Como despertar o interesse e a confiança da população na ciência?

Brasil e Alemanha debatem barreiras, dentro e fora dos muros acadêmicos, de como se comunicar melhor com a sociedade em mesa-redonda do DWIH São Paulo com a Sociedade Brasileira para o Progresso da Ciência (SBPC).

Segundo regras da Teoria da Comunicação, ao dar publicidade a alguma informação, precisa-se sempre ficar atento ao receptor e ao formato em que a mensagem é transmitida (o código). Todavia, nem sempre esses dois elementos são respeitados, dando margem a dois fenômenos comunicacionais contemporâneos, as chamadas “fake news”, notícias falsas, e a “infodemia”, excesso de informações.
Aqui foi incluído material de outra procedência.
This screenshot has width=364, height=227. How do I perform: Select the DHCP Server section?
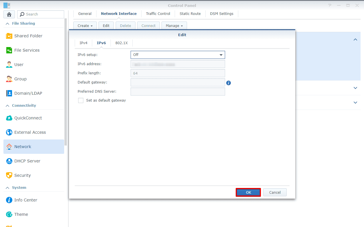(27, 161)
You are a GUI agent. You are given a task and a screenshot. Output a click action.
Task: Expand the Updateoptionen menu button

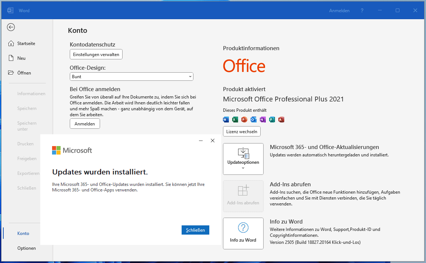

As causas, as consequências e como evitar essa desinformação, em especial, no ambiente científico-acadêmico, foram foco da mesa-redonda digital Challenges of Communicating Science to Society, conduzida no dia 2 de dezembro.

O evento promovido pelo Centro Alemão de Ciência e Inovação (DWIH) São Paulo e pela Sociedade Brasileira para o Progresso da Ciência (SBPC) reuniu acadêmicos do Brasil e da Alemanha para debater as barreiras de comunicação com a população, dentro e fora dos muros acadêmicos.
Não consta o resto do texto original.